Evaluating the evaluations: resampling methods for determining model appropriateness in pharmacometric data analysis
Lindbom, Lars(1), Justin J Wilkins(1), Nicolas Frey(2), Mats O Karlsson(1), E Niclas Jonsson(1,2)
1) Division of Pharmacokinetics and Drug Therapy, Department of Biopharmaceutical Sciences, Uppsala University, Uppsala, Sweden; 2) Modeling & Simulation Group, Medical Science/Clinical Pharmacology, F. Hoffmann-La Roche, Basel, Switzerland
Introduction: Model evaluation is widely recognized as an important part of population pharmacokinetic (PK) and pharmacodynamic (PD) model development. Although methods for performing such model evaluations have been proposed and used, they have not been extensively evaluated within this particular application area. In this study, we investigate the properties of some of the proposed methods: the nonparametric bootstrap, log-likelihood profiling, case-deletion diagnostics and regression-derived standard errors. The investigation focuses on the ability to assess model appropriateness in terms of stability, sensitivity to influential data and parameter precision.
Methods: Twenty-two PK and PD models based on real clinical and nonclinical data, implemented using the software application NONMEM and using different estimation methods, were tested with each of the methods as implemented using Perl-speaks-NONMEM (PsN) (1) and the results compared and contrasted.

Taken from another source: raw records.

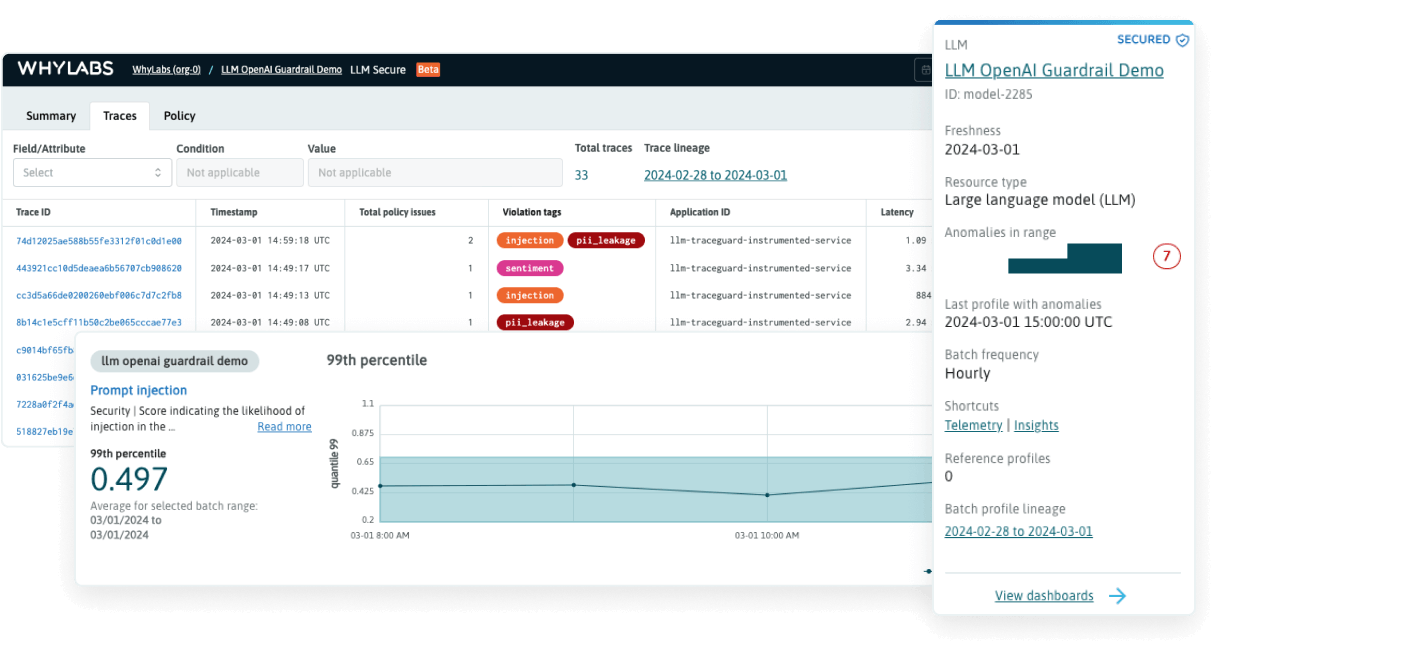1401x657 pixels.
Task: Click the Value filter dropdown
Action: click(x=435, y=172)
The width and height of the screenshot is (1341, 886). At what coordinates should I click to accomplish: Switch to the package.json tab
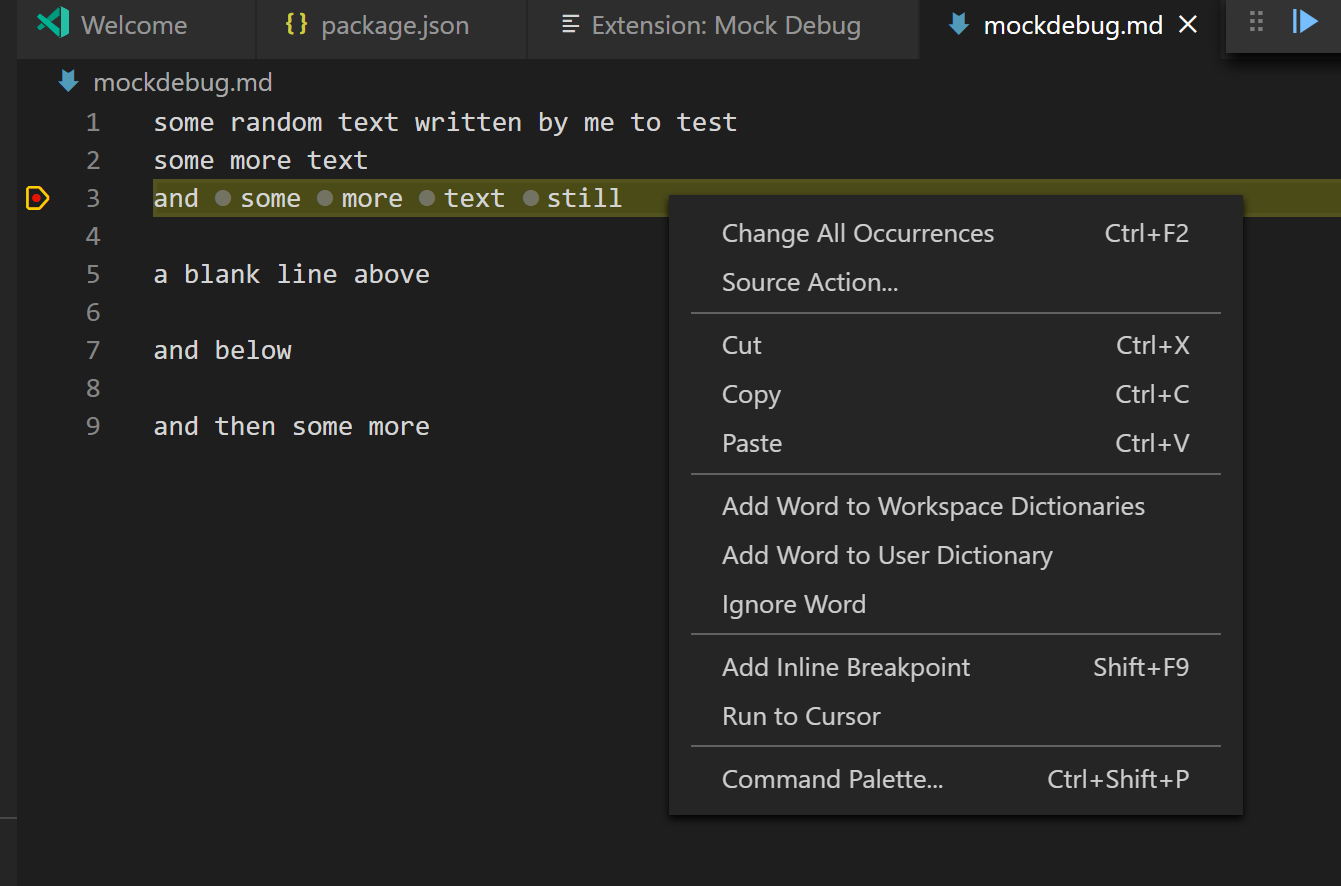click(389, 25)
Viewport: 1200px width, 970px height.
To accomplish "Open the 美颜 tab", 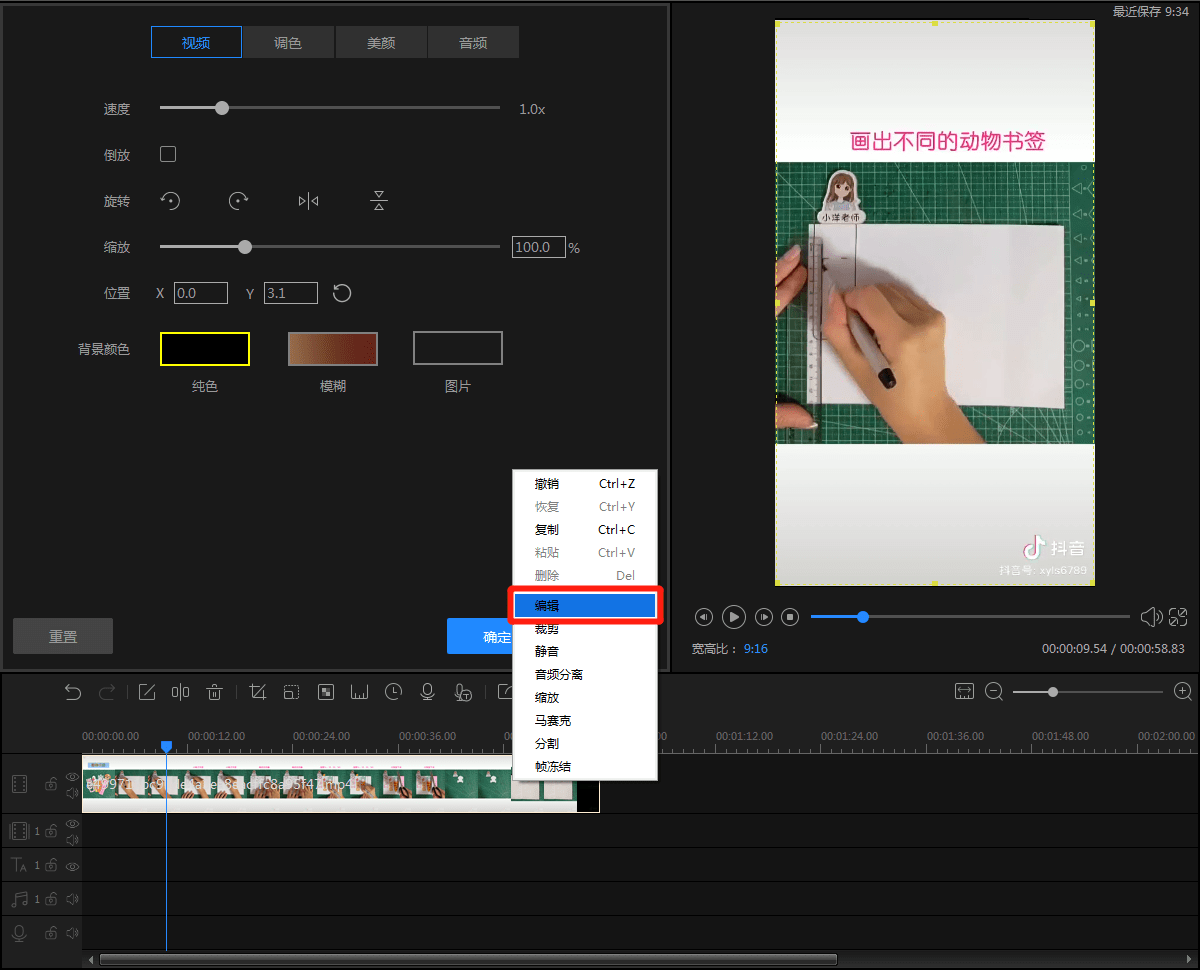I will tap(381, 43).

Results and discussion: Using percentiles from a nonparametric bootstrap with 2 000 iterations as the best available evaluation method, log-likelihood profiling (LLP) and the nonparametric bootstrap gave very similar results for fixed-effects parameters when the first-order conditional estimation method (FOCE) was used. On the other hand, LLP produced the most different confidence intervals for model parameters when the first-order estimation method (FO) was applied. This is in line with earlier findings that a change in objective function values using the FO method is a comparatively poor basis for confidence. The impact of a successful or failed covariance step in NONMEM on the results from a bootstrap was found to be small. Of the models included in this analysis, many exhibited problems to some extent, particularly with respect to overparameterization, despite being classified as final by their developers before this analysis was begun. The condition number of the covariance matrix of the original model is a strong predictor of NONMEM stability in the bootstrap and case-deletion diagnostics.
Reference:
1. Lindbom L, Pihlgren P, Jonsson N. PsN-Toolkit-A collection of computer intensive statistical methods for non-linear mixed effect modeling using NONMEM. Comput Methods Programs Biomed. 2005 Sep;79(3):241-57.